How to promote wellbeing in your workspace

March 2, 2020
According to a wellbeing report, 92% of UK office occupiers prefer wellness-enabled buildings, so how does your home office shape up?

Many of us are currently spending less time on cruise ships and more time working at home, therefore it makes sense to analyse your surroundings.

The founder of Uncommon co-working spaces, Tania Adir, has spent a decade researching wellbeing in the workspace.

Through her research, she has discovered that our productivity levels are affected by light, smell, surroundings and physical activity.

As a result, Tania has spent time with leading professionals in their field to create the ultimate working environment at the Uncommon co-working spaces in London. Her tips include the following:

Biophilic Design

Biophilic design is a major trend of the last few years – plants make people happy, greenery is good for you.

Sharing your workspace with nature’s own air purifiers provides a healthier environment for mind and body. 

Opt for Devil’s Ivy, Dracaena which is great for eliminating pollutants, or Ficus Benjamina.


The ergonomics of your workspace are vital, to ensure comfort and physical wellbeing.

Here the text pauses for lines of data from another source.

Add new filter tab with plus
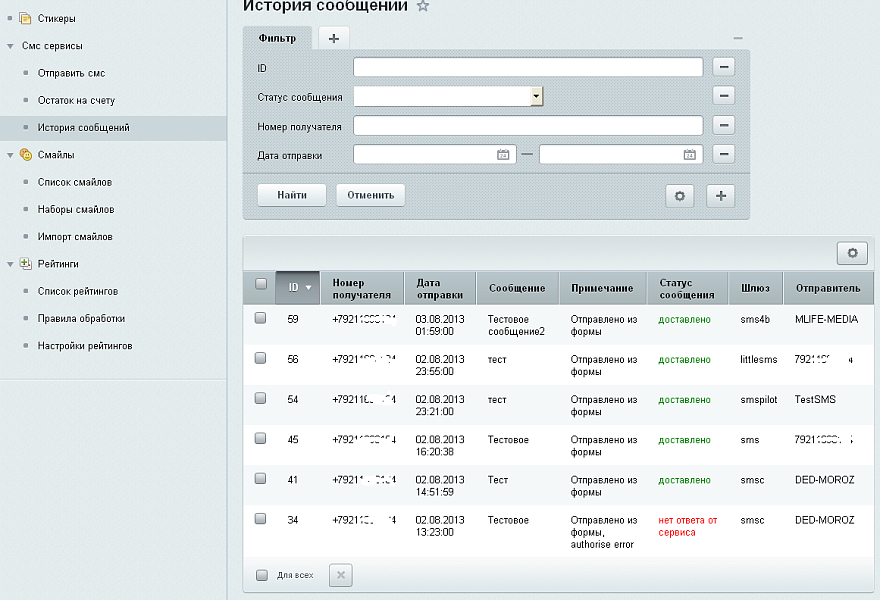Image resolution: width=880 pixels, height=600 pixels. [x=333, y=38]

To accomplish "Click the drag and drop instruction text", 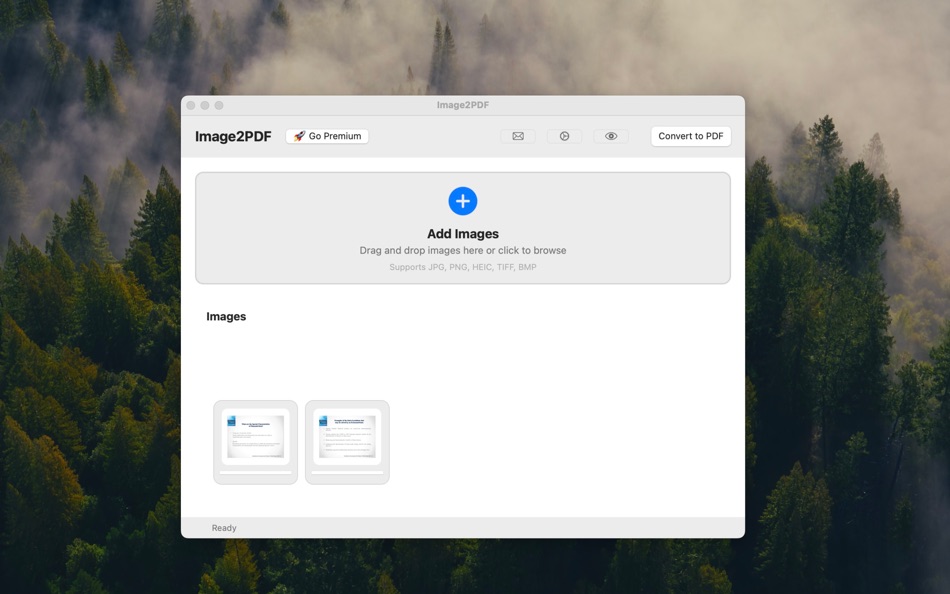I will pyautogui.click(x=462, y=250).
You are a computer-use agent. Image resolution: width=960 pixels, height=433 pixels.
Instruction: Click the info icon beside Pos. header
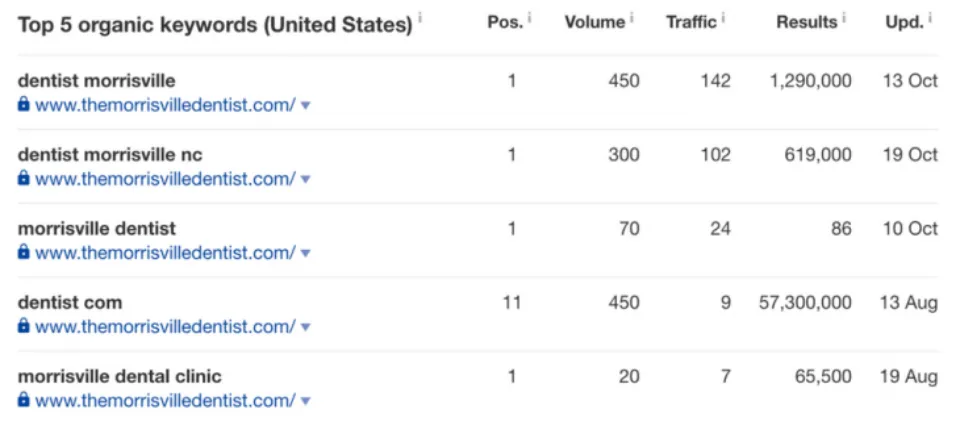pos(530,19)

Chairs and desks should encourage correct posture and avoid the dreaded slouch.

At Uncommon, chairs are balanced for posture while standing desks give the chance to stretch out.



Sound is often overlooked – just because a space sounds busy doesn’t mean anything’s getting done!

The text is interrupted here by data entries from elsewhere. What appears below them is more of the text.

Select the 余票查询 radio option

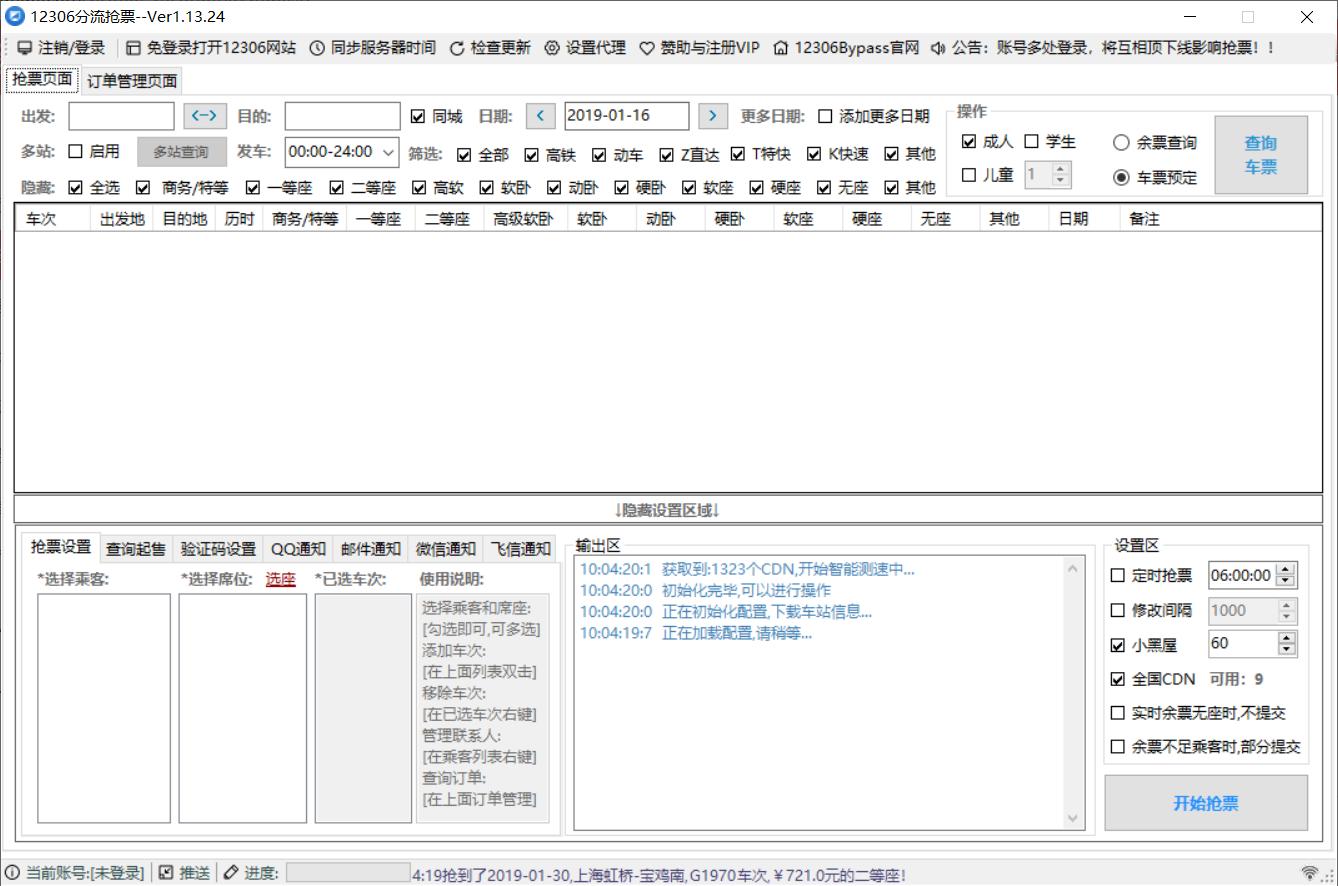point(1122,142)
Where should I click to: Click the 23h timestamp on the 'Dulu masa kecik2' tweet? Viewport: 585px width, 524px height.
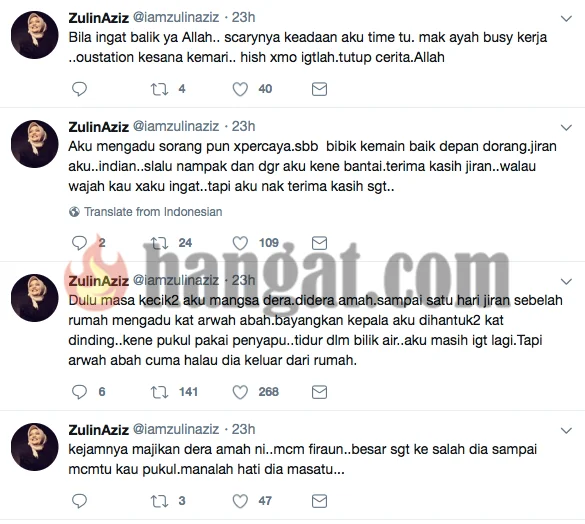(x=244, y=280)
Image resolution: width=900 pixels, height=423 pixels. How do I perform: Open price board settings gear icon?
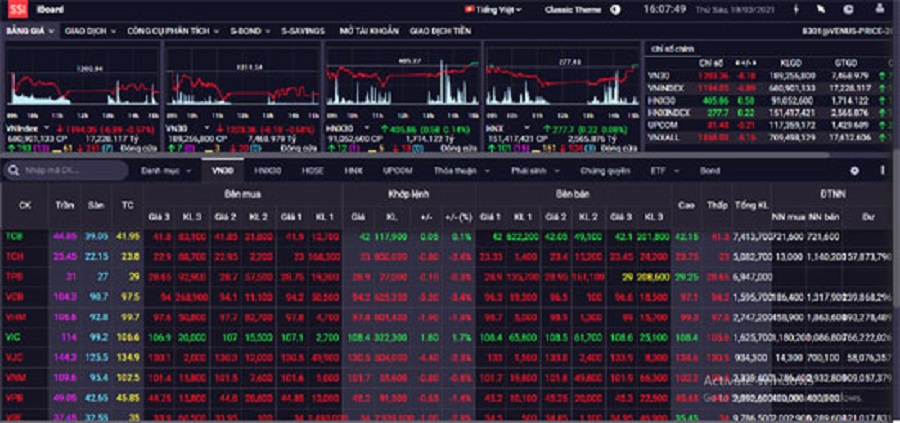coord(853,170)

You need to hear yourself think, and find your rhythm.

Uncommon has a music concierge offering an exclusively curated playlist for each space; these have been created to enhance concentration and increase productivity.

 Activity-based working

Activity-based working is another hot trend. Switch it up and use your space every way you can.

Be sure to move around regularly, or go for a short walk – exercise boosts efficiency and reduces stress. 

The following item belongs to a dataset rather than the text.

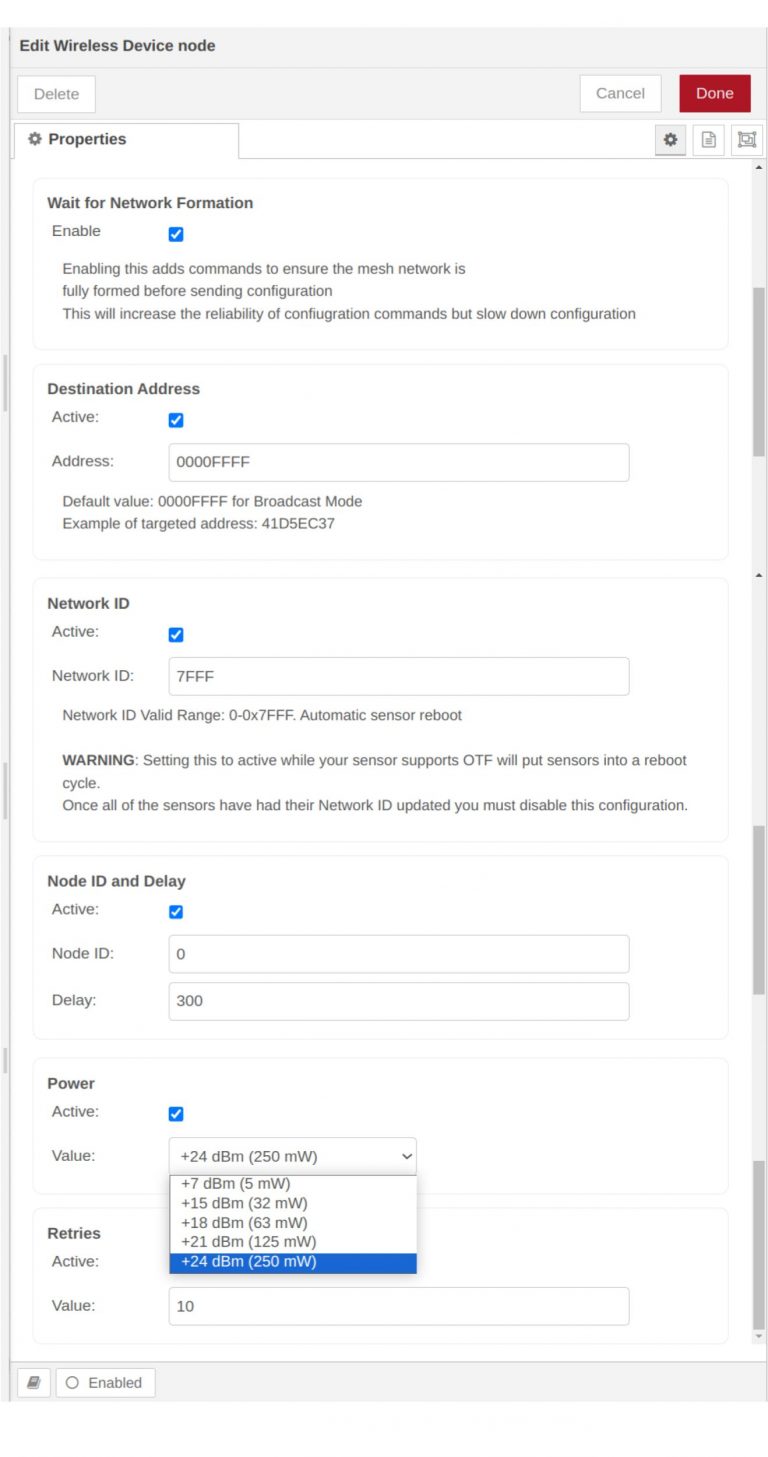This screenshot has width=768, height=1457.
Task: Select the Properties gear icon on right
Action: 671,140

Mindfulness is a familiar buzzword these days, and another important component to an efficient, productive workspace.

Try some deep breathing and mediations – deep breathing has proven the change the way your mind functions, allowing you to activate other parts of your brain.

When you’re feeling foggy, try to relax and take a few breaths. It can be hard to dedicate a time in the day to meditate, but even a guided one minute mediation can help you become more focused on your workload.

Plan your day with each upcoming task, priority and time assigned to each item on your to-do list to help you stay focused.

Take scheduled time outs as sitting at your screen all day can get quite frustrating.

Take a few minutes each hour to walk around and stretch. Set your phone aside as much as possible as they can be extremely distracting.

A study revealed that workers are 26 per cent more productive when they are not attached to their phone, so pop it in your desk drawer or bag, or give yourself dedicated phone breaks.